The Collapse of Afghanistan
Collapse of Afghanistan
There is a conventional wisdom that the Afghan republic fell because societal values were incompatible with democracy and the country was simply ungovernable. This article traces the state's collapse to the highly centralized political institutions imposed after the 2001 U.S. invasion. Instead of offering citizens an opportunity to oversee their government in a meaningful way, Kabul-centric institutions-holdovers from the country's authoritarian past-undermined citizen trust in government. The post-2001 system was incepted with huge amounts of foreign aid, which fostered corruption. Afghans were unwilling to fight for a government which did not treat them with dignity after twenty years.
The Islamic Republic of Afghanistan ended on 15 August 2021. That afternoon, President Ashraf Ghani fled the capital city by helicopter to neighboring Uzbekistan. Just days earlier, he had sworn never to leave and said that he would die before abandoning his people. With Ghani gone, the Taliban offensive, which had captured dozens of provincial capitals in the preceding weeks, easily entered Kabul. Within hours, the insurgents sat comfortably at Ghani’s desk.
The rapid collapse was even more complete, with the added spectacle of tens of thousands desperate people seeking to flee the Taliban's harsh rule-and possible retribution-by racing to the airport in Kabul. The widely accepted explanation for why this American-supported republic fell is that the Afghan state and society were irredeemably corrupt, their values incompatible with democracy. In other words, Afghanistan was ungovernable, and it would always be a lost cause for the outside world—a graveyard of empires.
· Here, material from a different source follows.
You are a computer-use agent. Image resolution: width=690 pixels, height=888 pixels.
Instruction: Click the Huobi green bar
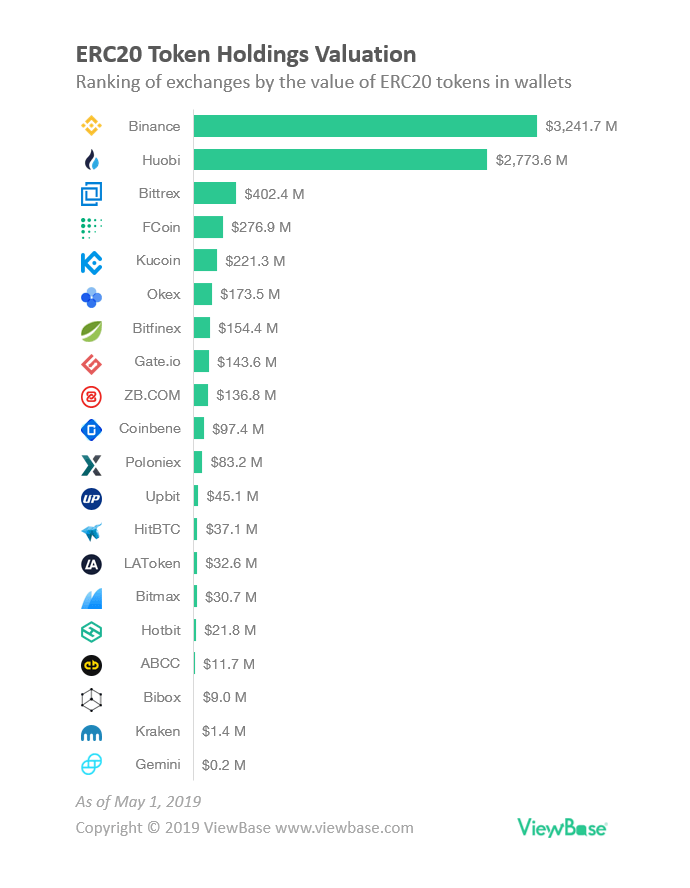click(x=340, y=160)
In April 2021, US president Joseph Biden announced that the United States would leave Afghanistan by 11 September 2021. It would end the long drawdown initiated by President Barack Obama, who in December 2009 announced a temporary military and civilian surge and promised to begin withdrawing troops in 2011. Despite the surge, security in the country went from bad to worse, while the Taliban movement felt its oats because it had been able to make territorial gains throughout the countryside. In hopes of brokering a negotiated end to the war, Obama launched informal negotiations with the Taliban as part of an effort to find a political solution to the quagmire. His successor, Donald Trump, proved dead set on a complete withdrawal from Afghanistan, and his administration pursued formal negotiations with the Taliban, including in the February 2020 Doha Agreement for Bringing Peace to Afghanistan. The Taliban, in turn, had pledged not to let al-Qaeda and other terrorist groups use Afghanistan to project their forces against any country, including the United States, in return for the complete withdrawal of the NATO forces from the country.
Before the 31 August 2021 withdrawal deadline, the Afghan government had collapsed. Images from across the country of Afghan soldiers quickly surrendering to the Taliban led many foreign analysts to focus on the ability of the United States and its allies to build armies. Military analysts from Washington to the European capitals promptly started bewailing the "right-sizing" of the armies, harping on the centrality of logistics and the loss of integral U.S. air support. Such analyses completely missed what had just happened. And indeed, for none of the just-mentioned technical reasons did the breakdown of ANDSF occur; the cause was quintessentially political. No amount of technical assistance, no better-targeted logistical support, could have sustained this fighting force, because these soldiers believed they had nothing left to fight for.
The Afghan state collapsed due to a legitimacy crisis among the people. These sources of this legitimacy crisis were manifold and interwoven. First, the 2004 Constitution inculcated a system of governance that allowed for minimal opportunities for Afghan citizens to participate in or exercise meaningful oversight over their government. In consequence, the gap between the rhetoric of the U.S. intervention and the realities experienced by Afghan citizens grew larger with every passing year.
It also concentrated an international coalition focused on fighting an insurgency and consolidating power-missions distinct from and often at odds with democracy building. International donors desperate for quick fixes poured huge resources into Afghanistan with very little monitoring; instead of attempting to reform dysfunctional state institutions, they established parallel institutions, which, in their turn, have worsened the latter's lack of legitimacy.
Third, the intemperate rule of President Ashraf Ghani, 2014–21, accelerated state collapse. Ghani ruled through a tight, intimate circle and had only a thin base of support, micromanaging both the economy and the state, discriminated against ethnic minorities. Many had hoped the erudite president-he has a doctorate in anthropology, having studied at Colombia, and had worked for the World Bank-would rule as a technocrat. Yet his behavior proved much more authoritarian than democratic.